Ce tourbillon qu’aborde l’acteur fait référence à la multitude d’éléments visuels et sonores auxquels l’auditoire doit être attentif. Alors que M. Lapointe parle de jargon politique, des courriels s’affichent sur la toile amovible, tout comme des vidéos documentant la démarche citoyenne. Le son de ces capsules est lui aussi projeté dans la petite salle contenant une centaine de personnes. Le public doit alors lire, écouter, regarder et tenter au mieux d’enregistrer toute cette information, ce qui devient à quelques reprises assez exigeant.

« Utiliser ce travail de superposition d’informations pour forcer le public à abandonner l’analyse rationnelle » était  l’objectif de Christian Lapointe avec cette approche qu’il aime exploiter afin de conserver l’attention du public. Pour le performeur de Tout Artaud?!, spectacle dans lequel il s’est donné l’objectif de lire l’ensemble de l’oeuvre d’Antonin Artaud jusqu’à épuisement, cette pratique synthétise les vingt dernières années de sa carrière. En présentant cette démarche citoyenne comme une œuvre d’art, il a rendu le sujet « inoffensif » aux yeux des instances politiques et a réussi plus facilement à ramasser des fonds. 

Le produit final au contenu n’ayant subi aucune pression de groupes corporatifs ou partisans a d’ailleurs été remis, en mai dernier, à la ministre de la Justice, Sonia LeBel. L’Assemblée nationale a même débattu du projet pendant deux heures le 9 octobre dernier. Les parlementaires ont ainsi adopté une motion dans laquelle l’Assemblée nationale demande au gouvernement fédéral d’envisager de doter le Québec d’une constitution, alors que celui-ci n’a jamais signé la Constitution canadienne de 1982. Cela est un droit pour les provinces, bien que seule la Colombie-Britannique en ait une pour l’instant.

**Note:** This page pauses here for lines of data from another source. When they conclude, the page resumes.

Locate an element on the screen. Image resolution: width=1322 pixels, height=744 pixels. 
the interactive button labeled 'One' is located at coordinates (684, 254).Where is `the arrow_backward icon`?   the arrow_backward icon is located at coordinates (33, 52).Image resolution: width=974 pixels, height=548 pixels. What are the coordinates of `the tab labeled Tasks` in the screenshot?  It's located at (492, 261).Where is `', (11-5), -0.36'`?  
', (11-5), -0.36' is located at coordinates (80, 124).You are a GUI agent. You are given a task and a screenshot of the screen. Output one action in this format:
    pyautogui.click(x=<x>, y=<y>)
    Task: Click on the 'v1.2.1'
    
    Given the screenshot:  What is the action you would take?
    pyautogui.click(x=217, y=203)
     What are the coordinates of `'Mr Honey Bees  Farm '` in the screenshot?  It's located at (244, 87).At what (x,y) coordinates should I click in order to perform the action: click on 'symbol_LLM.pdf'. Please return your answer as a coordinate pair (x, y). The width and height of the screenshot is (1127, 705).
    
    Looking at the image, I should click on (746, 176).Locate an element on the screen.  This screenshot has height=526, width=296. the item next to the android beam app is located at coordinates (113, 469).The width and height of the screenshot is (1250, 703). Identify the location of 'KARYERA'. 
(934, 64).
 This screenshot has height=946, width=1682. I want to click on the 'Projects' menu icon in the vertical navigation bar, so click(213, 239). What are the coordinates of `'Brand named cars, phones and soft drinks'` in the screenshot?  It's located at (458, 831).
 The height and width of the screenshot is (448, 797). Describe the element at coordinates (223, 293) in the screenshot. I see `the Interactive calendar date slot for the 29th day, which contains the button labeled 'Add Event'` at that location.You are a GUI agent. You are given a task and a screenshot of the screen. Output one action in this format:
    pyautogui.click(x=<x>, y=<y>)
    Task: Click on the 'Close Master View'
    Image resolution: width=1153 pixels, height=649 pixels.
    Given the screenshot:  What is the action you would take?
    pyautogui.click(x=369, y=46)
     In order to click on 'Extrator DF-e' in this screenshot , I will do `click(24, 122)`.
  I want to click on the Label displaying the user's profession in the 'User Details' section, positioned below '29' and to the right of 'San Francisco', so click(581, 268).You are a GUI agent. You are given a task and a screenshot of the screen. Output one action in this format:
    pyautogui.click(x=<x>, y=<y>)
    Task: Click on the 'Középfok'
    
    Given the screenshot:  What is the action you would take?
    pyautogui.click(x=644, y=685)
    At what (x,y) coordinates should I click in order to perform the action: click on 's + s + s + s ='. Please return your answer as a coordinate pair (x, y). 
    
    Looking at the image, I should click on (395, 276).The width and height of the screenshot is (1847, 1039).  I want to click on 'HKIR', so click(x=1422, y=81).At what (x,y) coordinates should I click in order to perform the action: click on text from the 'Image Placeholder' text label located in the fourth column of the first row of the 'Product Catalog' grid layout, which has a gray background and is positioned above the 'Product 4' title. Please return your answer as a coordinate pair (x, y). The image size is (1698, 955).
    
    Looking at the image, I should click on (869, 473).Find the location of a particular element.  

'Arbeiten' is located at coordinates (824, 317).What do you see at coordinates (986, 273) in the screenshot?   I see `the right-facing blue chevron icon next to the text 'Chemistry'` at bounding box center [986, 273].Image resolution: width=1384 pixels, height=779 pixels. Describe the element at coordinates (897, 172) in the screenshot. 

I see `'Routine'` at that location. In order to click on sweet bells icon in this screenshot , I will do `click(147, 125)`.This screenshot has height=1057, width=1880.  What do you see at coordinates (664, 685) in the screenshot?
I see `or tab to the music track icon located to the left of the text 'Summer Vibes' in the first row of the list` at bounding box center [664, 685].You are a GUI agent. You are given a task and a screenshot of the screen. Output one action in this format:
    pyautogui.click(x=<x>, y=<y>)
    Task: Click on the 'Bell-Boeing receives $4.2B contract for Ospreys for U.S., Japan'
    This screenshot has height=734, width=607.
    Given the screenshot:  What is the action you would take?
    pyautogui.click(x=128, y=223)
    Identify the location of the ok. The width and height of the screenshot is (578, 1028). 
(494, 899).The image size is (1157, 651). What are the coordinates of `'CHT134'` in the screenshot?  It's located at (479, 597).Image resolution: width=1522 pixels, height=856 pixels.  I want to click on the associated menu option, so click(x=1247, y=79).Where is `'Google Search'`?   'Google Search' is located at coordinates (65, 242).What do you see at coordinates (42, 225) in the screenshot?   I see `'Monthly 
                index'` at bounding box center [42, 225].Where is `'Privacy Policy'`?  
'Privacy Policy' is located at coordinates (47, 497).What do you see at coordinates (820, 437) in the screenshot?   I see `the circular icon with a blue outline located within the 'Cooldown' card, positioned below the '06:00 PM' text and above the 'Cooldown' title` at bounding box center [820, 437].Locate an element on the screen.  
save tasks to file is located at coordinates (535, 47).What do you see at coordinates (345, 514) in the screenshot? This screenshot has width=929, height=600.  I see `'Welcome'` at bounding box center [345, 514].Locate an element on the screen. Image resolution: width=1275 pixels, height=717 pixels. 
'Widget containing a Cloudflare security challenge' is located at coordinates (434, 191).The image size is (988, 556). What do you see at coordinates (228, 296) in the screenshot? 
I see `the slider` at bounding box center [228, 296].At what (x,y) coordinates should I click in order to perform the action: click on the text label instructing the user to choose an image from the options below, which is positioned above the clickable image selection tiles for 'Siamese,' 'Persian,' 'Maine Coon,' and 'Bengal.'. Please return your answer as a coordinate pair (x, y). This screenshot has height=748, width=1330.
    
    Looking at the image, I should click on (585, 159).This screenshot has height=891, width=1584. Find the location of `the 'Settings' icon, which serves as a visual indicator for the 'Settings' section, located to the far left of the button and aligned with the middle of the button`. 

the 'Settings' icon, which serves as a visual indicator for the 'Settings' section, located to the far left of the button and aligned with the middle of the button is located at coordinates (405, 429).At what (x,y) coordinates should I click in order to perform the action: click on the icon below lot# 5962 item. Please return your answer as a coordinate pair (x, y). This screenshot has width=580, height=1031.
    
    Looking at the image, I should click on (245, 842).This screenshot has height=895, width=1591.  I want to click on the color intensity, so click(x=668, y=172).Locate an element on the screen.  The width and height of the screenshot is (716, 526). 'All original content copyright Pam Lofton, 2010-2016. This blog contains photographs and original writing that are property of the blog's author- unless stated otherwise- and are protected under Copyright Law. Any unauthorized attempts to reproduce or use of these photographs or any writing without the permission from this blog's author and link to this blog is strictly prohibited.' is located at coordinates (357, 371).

Les autochtones, un aspect essentiel

« La question autochtone s’est imposée dès le début comme un éléphant dans la pièce », mentionne Sylvain Bélanger. Christian Lapointe partage cet avis et en a abondamment parlé durant les deux heures et demie de son monologue. Il y décrit l’entièreté des étapes de création de la constitution, processus auquel il n’a d’ailleurs aucunement participé. Le metteur en scène a aussi fait le choix de conclure la pièce sur une vidéoconférence en direct avec Alexandre Bacon de la communauté innue de Mashteuiatsh, un conseiller stratégique auprès de plusieurs groupes autochtones.

À l’écran, ce dernier tente de résumer les 400 dernières années de l’histoire des Premières Nations au Québec en quelques minutes. Des explications louables et nécessaires, mais malheureusement insuffisantes pour comprendre l’entièreté des problèmes soulevés par les différentes communautés au Québec.

La pièce, assez lourde de sens, mérite d’être vue ne serait-ce que pour l’importance fondamentale des sujets qui y sont traités. Malgré quelques longueurs s’accentuant lors des bris techniques dus à des rénovations au CTA, la pièce demeure tout de même une oeuvre capitale qui se digère bien grâce à l’humour du comédien. La participation du public lors d’un jeu-questionnaire donne aussi vie à la performance.

Les représentations se poursuivent jusqu’au 30 novembre au Théâtre d’Aujourd’hui et jusqu’au 30 mars 2020 ailleurs au Québec.